# Help Needed with Leash Aggression--also Behaviorist in Northern California Needed



## Ef1637 (Mar 19, 2012)

Hi Friends,
Our wonderful 1.5YO German Shepherd mix dog continues to have issues with leash aggression to other dog's, and as she has grown she's becoming more and more difficult to handle (i'm petite, she's not!).  We adopted her at 3months of age and immediately started in training courses, so she does great with sit, stay, off, the basic commands. She loves interacting with other dog's off leash, but as soon as she's on leash and sees a dog she does not know, she turns into "cujo", barking, pulling and even lunging. 

We have had trainers tell us to just walk the other way, when you see another dog coming--tried that and it's not a great solution for us. We've tried treats, distractions, etc. Inevitably, if out for a walk someone is going to have to walk past us. 

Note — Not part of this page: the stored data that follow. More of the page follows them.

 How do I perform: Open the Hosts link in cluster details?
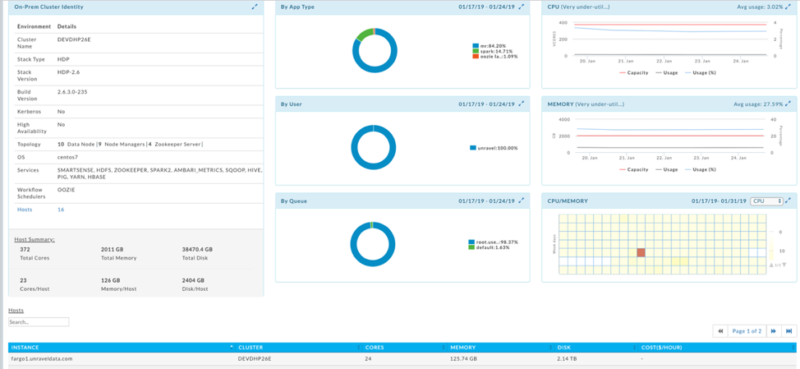coord(25,209)
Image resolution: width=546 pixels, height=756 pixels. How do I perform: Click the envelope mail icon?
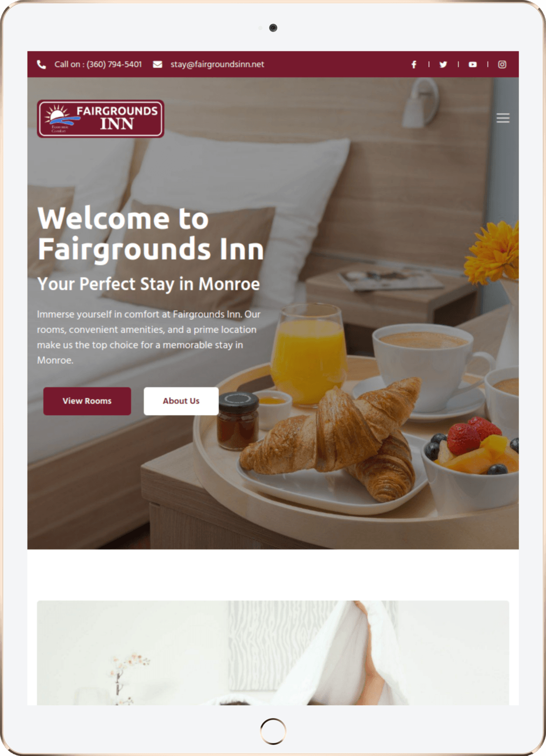[x=158, y=64]
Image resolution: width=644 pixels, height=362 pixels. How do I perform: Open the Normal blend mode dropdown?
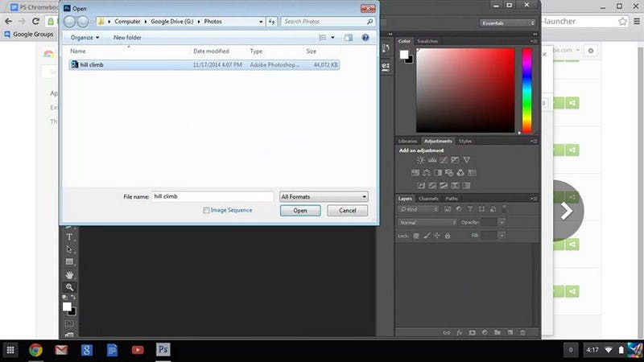pyautogui.click(x=428, y=222)
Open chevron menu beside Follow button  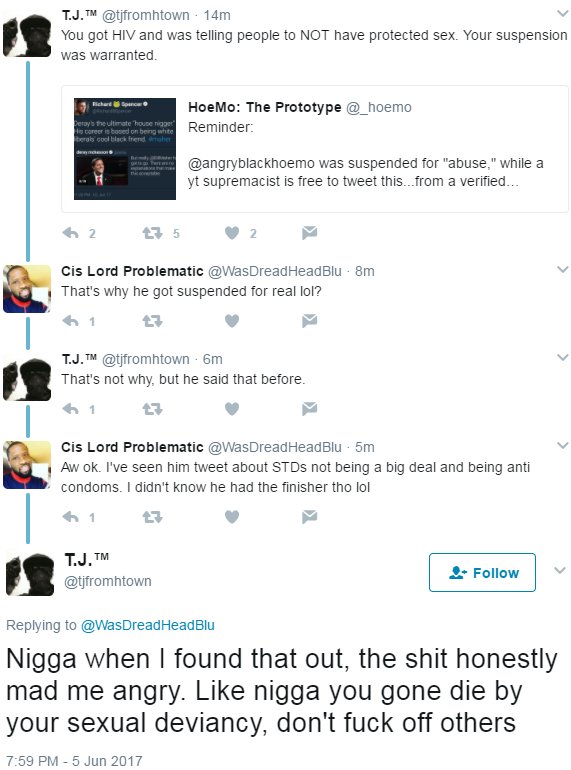[560, 570]
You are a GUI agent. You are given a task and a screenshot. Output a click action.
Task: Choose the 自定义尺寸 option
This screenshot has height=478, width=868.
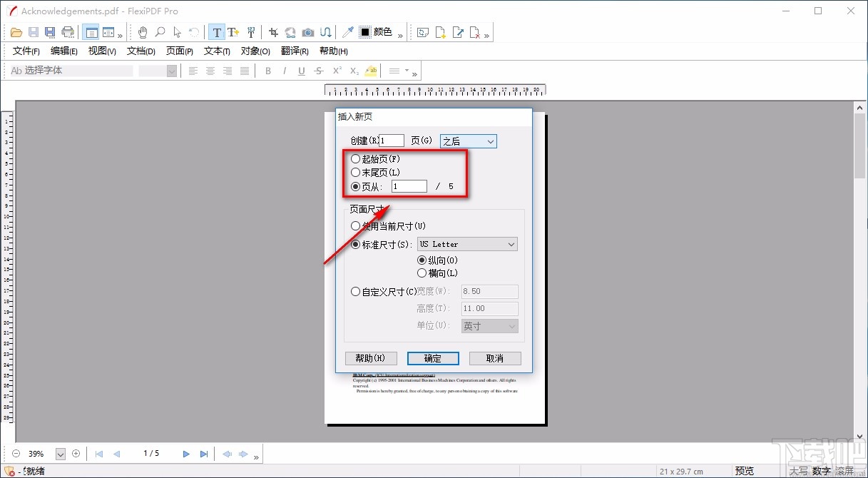pyautogui.click(x=355, y=291)
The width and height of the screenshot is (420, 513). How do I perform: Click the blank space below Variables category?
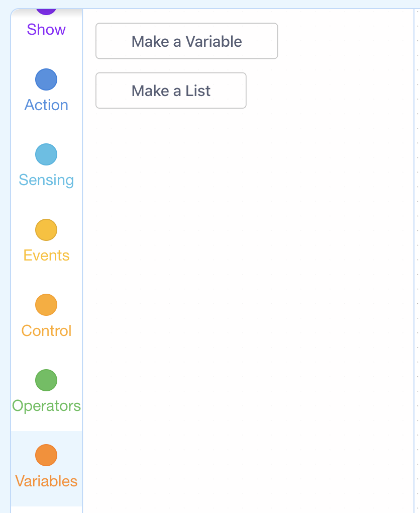tap(46, 509)
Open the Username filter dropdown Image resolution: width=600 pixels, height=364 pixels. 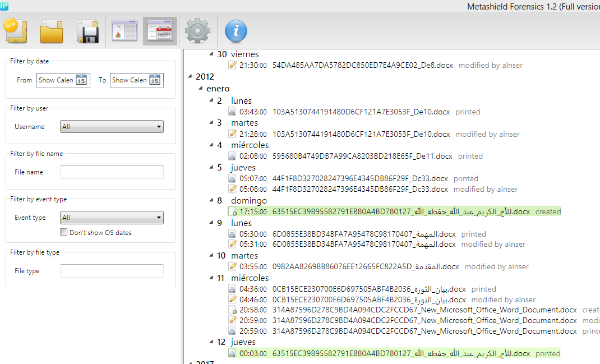pyautogui.click(x=111, y=127)
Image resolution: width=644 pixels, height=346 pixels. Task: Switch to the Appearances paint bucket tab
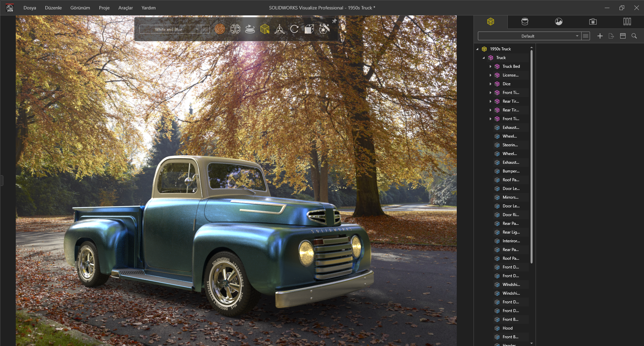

We are becoming more and more anxious (I know NOT helpful to her), and are not even taking her for walks any longer. I won't allow my babysitter and young son to go out with her, for fear that she will take off and hurt someone. We do take her to dog parks and doggie daycare which she loves and is wonderful interacting with dogs--but again this is all off leash. 

We are using a prong collar and it's working OK, but it seems like a quick and short term "fix" when she's turning into a "pscho". She may never be a dog we can take to parks, the Farmer's Market, etc. BUT, we need to get her to a point where it's safe for her to be walked. 

Any advice would be GREATLY appreciated. Also, any suggestions for Behavioral Specialists in the San Francisco Bay Area would be great. 

Thank you all for your time and suggestions!

Ella


----------



## Bear L (Feb 9, 2012)

I have a leash aggressive dog. I'll send you a private message.


----------



## Freestep (May 1, 2011)

Look up Julia Priest, she is in Galt (near Stockton) and is a great trainer. She should be able to help you with your leash issues.


----------



## kristasgma (Jun 6, 2013)

Bear L said:


> I have a leash aggressive dog. I'll send you a private message.



Can I also get in on that private message? This is our problem also.....:crazy:


----------



## dioworld (Feb 1, 2012)

We've been into this situation before 
PM me if you need recommendation for a great trainer, I've been to multiple trainer, a few very reputable ones and i can let you know how i feel about each of them and their training method


----------